We Are Not The Ones

We are all negotiating how to navigate the turbulence of our time, which, by most sober accounts, is marked by accelerating change—if not outright decline, disenfranchisement, regression, and loss. In my reading, both a symptom and a cause of this acceleration is the growing suspicion that we are on our own—or, as I recently heard quoted in a sermon, "we are the ones we've been waiting for."

It makes a certain kind of sense. Human beings are driving much of this change and creating the conditions that contribute to decline and decay. Why shouldn't we—the only apparent agents of history—also be the ones to manipulate and direct change toward progress? Why shouldn't we capitalize on the possibilities latent within the present in order to actualize a better future? Why shouldn't we be responsible for our own fate, even our own salvation?

And who am I to suggest otherwise?

But I am captivated by an alternative thought: that the gospel of Jesus Christ is not the good news that we can save ourselves if only we strive with different motives and values than the people around us. Nor is the gospel primarily an ethical summons to build a better world. Rather, the gospel is the holy announcement, proclaimed in word and embodied in concrete expression, that the reign of God—the kingdom, kindom, realm, dominion, commonwealth, or whatever language one prefers—is coming.

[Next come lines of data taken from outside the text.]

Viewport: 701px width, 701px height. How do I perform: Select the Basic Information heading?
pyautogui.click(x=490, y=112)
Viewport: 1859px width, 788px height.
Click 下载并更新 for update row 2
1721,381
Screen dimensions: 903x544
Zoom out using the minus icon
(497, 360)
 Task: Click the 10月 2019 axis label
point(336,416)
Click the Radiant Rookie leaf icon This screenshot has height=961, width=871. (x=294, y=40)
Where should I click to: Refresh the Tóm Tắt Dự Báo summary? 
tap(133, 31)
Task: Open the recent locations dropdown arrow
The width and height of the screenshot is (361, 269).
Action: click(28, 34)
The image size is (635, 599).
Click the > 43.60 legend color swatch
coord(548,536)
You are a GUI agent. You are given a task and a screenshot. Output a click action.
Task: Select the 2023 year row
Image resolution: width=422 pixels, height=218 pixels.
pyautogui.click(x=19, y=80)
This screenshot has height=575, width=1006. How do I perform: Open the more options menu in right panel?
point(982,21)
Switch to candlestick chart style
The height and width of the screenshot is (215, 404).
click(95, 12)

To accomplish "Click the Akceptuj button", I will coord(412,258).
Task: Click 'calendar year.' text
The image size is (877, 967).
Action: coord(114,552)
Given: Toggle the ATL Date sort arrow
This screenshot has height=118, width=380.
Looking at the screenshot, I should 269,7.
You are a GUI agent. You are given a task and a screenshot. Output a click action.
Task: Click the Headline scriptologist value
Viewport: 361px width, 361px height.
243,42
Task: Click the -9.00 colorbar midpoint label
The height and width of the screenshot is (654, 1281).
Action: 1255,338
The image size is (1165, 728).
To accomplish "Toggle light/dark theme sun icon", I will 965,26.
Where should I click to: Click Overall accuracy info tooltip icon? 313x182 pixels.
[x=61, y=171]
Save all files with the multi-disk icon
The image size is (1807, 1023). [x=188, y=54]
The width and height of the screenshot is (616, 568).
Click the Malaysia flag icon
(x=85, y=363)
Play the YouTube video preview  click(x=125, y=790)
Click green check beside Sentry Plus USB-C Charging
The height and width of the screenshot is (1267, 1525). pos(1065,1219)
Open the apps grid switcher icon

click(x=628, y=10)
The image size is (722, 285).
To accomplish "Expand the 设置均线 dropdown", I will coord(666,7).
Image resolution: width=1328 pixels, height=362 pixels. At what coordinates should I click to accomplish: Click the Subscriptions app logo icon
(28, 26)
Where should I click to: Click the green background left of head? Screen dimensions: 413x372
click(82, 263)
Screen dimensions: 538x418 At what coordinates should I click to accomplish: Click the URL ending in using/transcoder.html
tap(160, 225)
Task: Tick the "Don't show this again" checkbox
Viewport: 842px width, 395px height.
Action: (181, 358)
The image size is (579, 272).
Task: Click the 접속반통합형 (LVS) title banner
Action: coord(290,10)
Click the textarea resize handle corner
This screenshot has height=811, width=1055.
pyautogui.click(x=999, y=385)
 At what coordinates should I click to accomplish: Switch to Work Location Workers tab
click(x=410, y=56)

Not that we are becoming God's world through sufficient effort or enlightened commitment, but that God's world is coming to us. Not that history is progressing toward a future we must engineer, but that the olam habba is drawing near.

The gospel is a promise of eschaton, not telos; of coming, not becoming; of rescue, not striving.

Indeed, the gospel is the good news that we are free from striving. Even as the weeds of injustice and destruction grow around us, the seed of the crucified Christ has already been planted. Even where there appears to be little or no potential, the Spirit who filled the lungs of the crucified now fills the world and is making all things new. Even now. Until the last enemy is defeated. Until God is all in all. Until Christ is Lord of a reconciled heaven and earth.

To me, this—and not a gospel of striving—is good news. To me, this is liberation.

If the generative kernel of agency in our imagination for the world is our own action rather than the action of God, then we are slaves: slaves to the law, servants of expediency, compelled to struggle endlessly against flesh and blood, against the tidal wave of injustice cresting over our heads.

But if what saves us is a liberating God—a divine agent who raises dead bodies and not merely bodies capable of pulling themselves up—then we are utterly free.

Free to struggle not against flesh and blood but against the principalities and powers that hold us captive. Free even to love those who oppose us, trusting that while we may not be able to change everyone, we can love everyone. Free to work for justice without believing that justice depends upon us. For God is doing the decisive work—work we cannot do and yet into which we are graciously invited.

We are not the ones we've been waiting for. We are dead in our transgressions. Jesus is the one we've been waiting for.

Christ has died. Christ is risen. Christ will come again.